力の入ったルポルタージュを読むのはいい刺激になる。
たまたまネットでめぐりあった『笑撃! これが小人プロレスだ』(高部雨市著/現代書館刊)もそんな1冊だ。
著者と小人プロレスとの邂逅から、選手や彼らをめぐるひとびととの対話を通じて、この現代ニッポンから意識的に忘れ去られた世界を描き出す。差別とはなにか? 生きたひとびとを隠蔽するかのような社会に生きるわれわれとは、そもそもがなにものなのか? 著者の葛藤は同時に読者の葛藤でもある……。
いくつか“衝撃”を受けたなかでつぎのくだりはどうか?
僕の住む町で、母親たちを集めた小さな講演会があった。招待された講師の先生は、こう語りかける。
「みなさん、みなさんはかわいそうな知恵遅れや重度障害者の施設を御覧になったことがありますか。もし御覧になっていないなら、ぜひ見学して下さい。彼らを見、そして理解して下さい。そうすれば、今の私たちが、なんて幸福なんだろうと思いますヨ。(中略)ぜいたくを言ってはきりがありません。

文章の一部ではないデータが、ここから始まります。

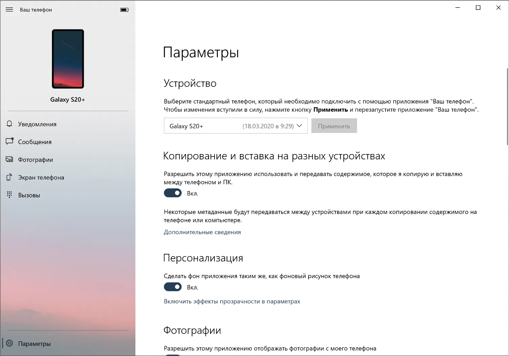Click the phone battery status icon
Viewport: 509px width, 356px height.
pos(124,10)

みなさんは、今の幸福をかみしめるためにも、そういう施設の見学を、ぜひ、お勧めします」
集まった子供を持つ女性たちは、ひたすら頷いて、自らと自らの家族の、五体満足に生まれてきた幸福を実感したことだろう。(本書109〜110ページ)
そして、彼らを無視する側としてのテレビ。
彼らをテーマにしたドキュメンタリーを試みていたひとりの異端ともいえるプロデューサーの情熱は、放映という形で叶うことはなかった。

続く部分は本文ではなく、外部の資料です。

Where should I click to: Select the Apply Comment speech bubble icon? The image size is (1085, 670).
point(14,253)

オンエアを拒否し許可しなかった責任者であるTさんの上司の回答がここにある。
1テーマが重すぎる
2テーマに社会性がない
3テーマに普遍性がない
「ハハハッ」と僕は悲しく笑う。
ただひと言、「そんなものテレビに出せるか!」と、吐き捨てればいいのに……。(同242ページ)
もうひとつだけ引用しておこう。
よく、差別なんて当たり前、なんて言い方をする人がいるけど、勝ち組にはイイけどね、負ける方にとっちゃたまらないですね。(同268ページ)
とまぁ、オレ自身もちょっとした偽善者なもので、本書を読みながらいろいろと考えてみては呻吟してみたり、しかし結論なんか出るわけもない。本書のなかでもふられているとおり、小人プロレスがレスラーたちの身体的特徴を見せ物にしたショウだという意見はたしかにあり、それに対して真っ向から異論をぶつけられるほどの経験も知識も覚悟もない。テレビ画面に彼ら(レスラーに限らず)を出そうものなら、「障害を見せ物にするな!」という投書が舞い込むともいう。それに対しても両論があろう。

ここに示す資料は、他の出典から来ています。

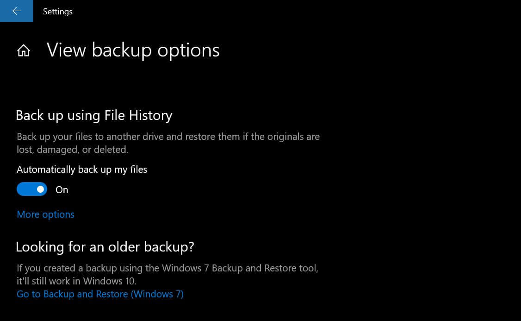
Task: Click the blank area right of page heading
Action: click(x=370, y=50)
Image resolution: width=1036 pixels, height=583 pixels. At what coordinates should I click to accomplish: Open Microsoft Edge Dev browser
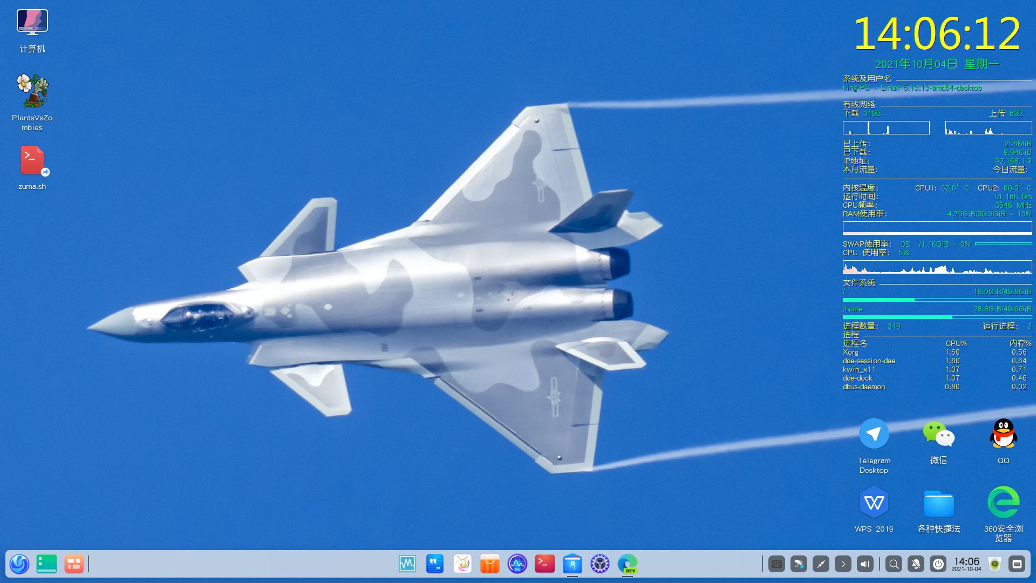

そうした積み重ねのなか、現代ではそういう葛藤さえもみえなくなりつつあるとは言える。“異形”をことさらに無視してつくりあげられる“無難”な世の中。「差別とはなにか?」を考えようにも、ヘタをするとそのきっかけさえ緞帳の向こう側に追いやられ目隠しをしてしまおうという世の中。始末が悪いのは、そうした目隠しがときには“善意”に基づいていることなのである。そして、その“善意”を隠れ簑にするかのごとく「そんなもの」と向き合うことをていよく回避するひとびと。しかし、そうした“善意”や逃げに対してすら、正面から応じることができるかもしれないという可能性を、本書と著者は示しているように思う。
ルポルタージュは「でもやるんだよっ!」の積み重ねである。
ところで、じつは買うさいにDVDの付録があることを知って、「なんでこんなモノをつけるんだ?」と思った。ルポルタージュの1冊にそうした映像のオマケが必要だととても思えなかったからだ。しかし、みてみて驚いた。これが面白いのである。少なくとも、この面白さに対してだけは自分なりのケリがついた。
収録されているのはかなり以前に収録された小人プロレスの中継である。6人タッグ45分3本勝負。いい試合だった。本書のなかで、「笑い」をとるところにも小人プロレスの味があることを表現されていたが、笑いどころか思わず見入ってしまうほどきちんとしたプロレスであった。単に小柄なレスラーがやっているだけのことで、ようは“リトル級”プロレスなのだ。技のキレもよく多彩。全体にリズミカルで飽きさせない。しかも、そんななかにちょっとした笑いもとれるツボをつくる。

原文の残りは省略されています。